Dyskusja o prywatyzacji miejskiiej spółki była długa i gorąca. Ścierali się przeciwnicy i zwolennicy.
Ostatecznie 11 głosami PO, SLD i Lubię Kraśnik wygrali zwolennicy prywatyzacji. Przeciw było 9 radnych PiS i niezrzeszonych.
- Firma produkuje tanie ciepło i to jest bardzo ważne dla mieszkańców miasta. Nowy właściciel odzyska sobie pieniądze za kupno podnosząc cenę ciepła i wówczas nie będzie ono już takie tanie. Grozi nam monopolizacja na rynku ciepłowniczym - podkreśla Jerzy Misiak radny PiS.
- Proces rozpoczęcia prywatyzacji nie przesądza jeszcze sprawy. Zawsze możemy się z tego wycofać jeżeli nie będzie z tego oczekiwanych korzyści - dodaje Zbigniew Marcinkowski z PO.
Przeciwna prywatyzacji jest załoga, która boi się nowego pracodawcy. Jednak burmistrz w uchwale zagwarantował im pakiet socjalny u przyszłego inwestora i konsultowanie ostatecznej decyzji.
- Prywatyzacja nie jest potrzebna, jednak jeżeli do niej dojdzie to pakiet daje nam jakąś ochronę. Jeżeli coś będzie nie tak to mamy jeszcze wiele możliwości oprotestowania decyzji radnych - zapewnia Krzysztof Skóra z zakładowej Solidarności.
Radni PiS uruchomili procedurę referendum lokalnego w sprawie prywatyzacji. Listę z podpisami 20 osób złożyli burmistrzowi miasta i rozpoczęli zbieranie podpisów mieszkańców.
- Pokażmy złe i dobre strony prywatyzacji i przeprowadźmy referendum - argumentuje Mirosław Włodarczyk, PiS.
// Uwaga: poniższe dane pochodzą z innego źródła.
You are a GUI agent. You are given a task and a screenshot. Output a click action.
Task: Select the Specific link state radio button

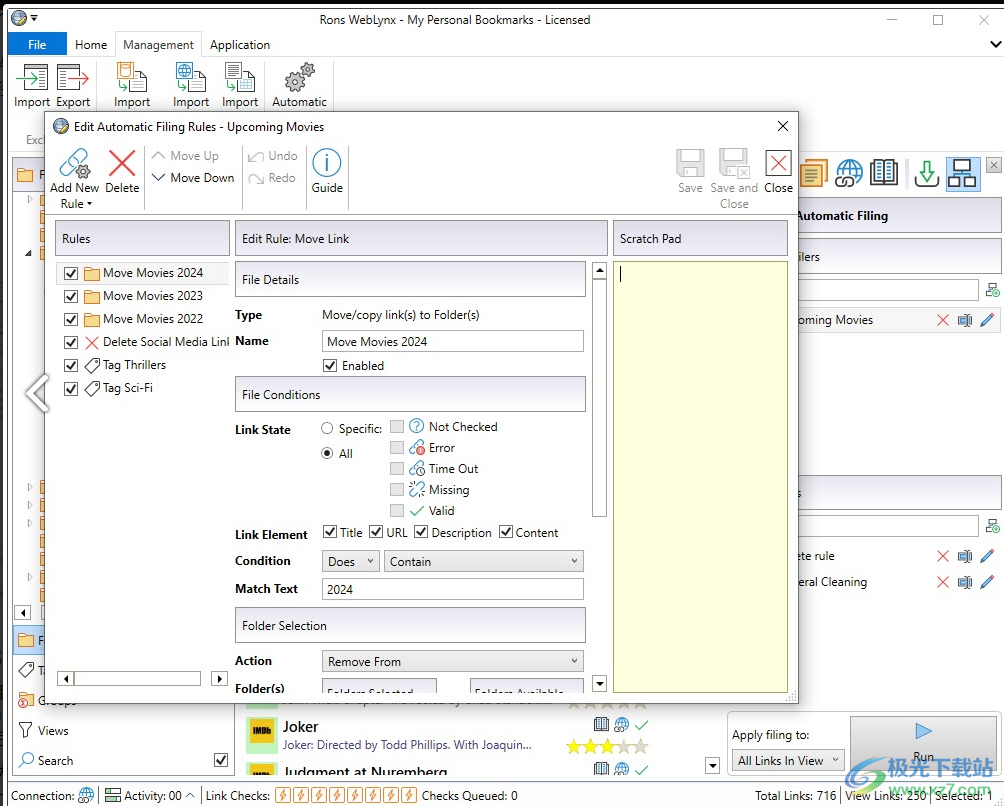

- Inicjatywa jest dobra ale nie powinna blokować prywatyzacji, a w chwili referendum przedstawić mieszkańcom kto może być inwestorem i jakie korzyści miasto z tego będzie miało -przekonywał Piotr Czubiński burmistrz Kraśnika. - Wykorzystam wszelkie kanały aby skonsultować tą sprawę z mieszkańcami - zapewniał radnych.